Format 1: 202 x 132 cm / 79.5 x 52 in, edition of 6 + 2 AP
Format 2: 102 x 67 cm / 40.2 x 26.3 in , edition of 6 + 2 AP
Hybrid photography, archival pigment print, aludibond, diasec, custom-made wood/aluminium frame
Climate change affects every region of the Earth in a variety of ways. The main cause for global warming is the rising concentration of carbon dioxide (CO2) in the atmosphere where it lingers for a very long time. Even if it were possible to reduce global emissions to zero by 2050, the carbon dioxide already emitted would stay in the atmosphere for over 100 years. The Intergovernmental Panel on Climate Change (IPCC) points out that the climate goals defined in the Paris Agreement will no longer be achievable without the active removal of CO2 already in the atmosphere. Direct Air Capture and Storage (DAC+S) plays a vital role here. In 2021, the Swiss company Climeworks started operations in the world’s largest facility for direct air capture and storage - removal of CO2 from the air and its subsequent storage in the ground in Iceland. Climeworks’ Icelandic partner Carbfix mixes the CO2 absorbed by the facility’s filter systems with water and then injects it into deep-lying layers of earth in the volcanic basalt rock. There, over time, it transforms itself into a carbonate mineral through a process of natural mineralisation; thus carbon dioxide is removed from the atmosphere for the long term. This process is still expensive and energy-intensive. However, by mid-century it could become a key technology in the fight against climate change.
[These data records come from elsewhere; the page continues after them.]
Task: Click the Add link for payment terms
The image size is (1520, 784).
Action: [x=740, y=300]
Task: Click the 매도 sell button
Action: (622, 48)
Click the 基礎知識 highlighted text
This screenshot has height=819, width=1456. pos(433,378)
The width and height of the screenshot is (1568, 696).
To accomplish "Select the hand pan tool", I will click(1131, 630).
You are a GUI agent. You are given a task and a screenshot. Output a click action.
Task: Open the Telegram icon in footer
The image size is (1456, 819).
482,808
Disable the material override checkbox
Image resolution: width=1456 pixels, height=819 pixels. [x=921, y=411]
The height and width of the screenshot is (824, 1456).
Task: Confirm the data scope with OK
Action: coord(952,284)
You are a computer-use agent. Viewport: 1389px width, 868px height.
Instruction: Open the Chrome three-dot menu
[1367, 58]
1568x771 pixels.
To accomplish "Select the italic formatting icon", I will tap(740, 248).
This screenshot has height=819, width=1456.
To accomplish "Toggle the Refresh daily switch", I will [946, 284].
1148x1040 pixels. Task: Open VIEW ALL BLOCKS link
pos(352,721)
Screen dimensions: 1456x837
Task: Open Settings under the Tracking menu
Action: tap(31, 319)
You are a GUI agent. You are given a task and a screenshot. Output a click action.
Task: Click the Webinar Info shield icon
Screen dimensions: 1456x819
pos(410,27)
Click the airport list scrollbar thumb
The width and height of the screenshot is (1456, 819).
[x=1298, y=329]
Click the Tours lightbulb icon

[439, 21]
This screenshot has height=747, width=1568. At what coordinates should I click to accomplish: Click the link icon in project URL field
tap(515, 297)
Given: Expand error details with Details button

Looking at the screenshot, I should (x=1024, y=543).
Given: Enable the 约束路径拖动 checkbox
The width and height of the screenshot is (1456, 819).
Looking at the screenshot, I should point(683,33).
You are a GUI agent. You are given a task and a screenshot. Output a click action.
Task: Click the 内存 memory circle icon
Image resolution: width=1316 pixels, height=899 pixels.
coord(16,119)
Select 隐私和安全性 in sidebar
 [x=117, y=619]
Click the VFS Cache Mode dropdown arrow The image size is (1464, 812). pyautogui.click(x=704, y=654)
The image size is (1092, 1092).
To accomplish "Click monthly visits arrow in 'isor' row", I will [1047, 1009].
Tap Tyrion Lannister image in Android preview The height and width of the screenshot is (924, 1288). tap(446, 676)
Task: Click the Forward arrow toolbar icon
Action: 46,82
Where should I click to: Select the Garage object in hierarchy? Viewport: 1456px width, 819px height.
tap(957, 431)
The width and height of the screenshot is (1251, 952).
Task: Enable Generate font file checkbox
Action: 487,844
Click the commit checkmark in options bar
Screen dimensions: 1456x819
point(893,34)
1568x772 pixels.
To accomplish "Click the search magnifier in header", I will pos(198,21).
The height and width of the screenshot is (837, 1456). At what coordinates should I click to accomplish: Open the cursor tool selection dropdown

The art work “carbon capture” visualises the basic principle of this technology using the example of Climeworks‘ new Islandic DAC+S plant which is expected to remove up to 4000 tonnes of carbon dioxide a year out of the ambient air and press it deep into the earth. The composition of the picture divides the landscape into an above-ground view and an underground one. In the upper third of the picture the viewer’s gaze is drawn to three futuristic-looking objects, CO2 collectors set in a landscape of mountains and snow while in the background clouds drift towards the filter systems. The lower part of the picture, however, which makes up the largest part, shows typically Icelandic sharp-edged basalt rock formations. In a diagonal zigzag movement the view glides over the jagged rock down into the depths where invisible subterranean landscapes becomes visible. At the lower edge of the picture a mineralised stone structure is visible. An image of a drill core of carbonised carbon dioxide which was retrieved from a depth of 800 meters is incorporated in the artwork. The Icelandic DAC+S plant could be a scalable and flexibly reproducible blueprint for the future expansion of these filter systems. This would depend, however, on the availability of sufficient renewable energy and geological storage options. In Iceland, and increasingly in other countries, the underground injection of greenhouse gases is considered an effective method to slow down global warming.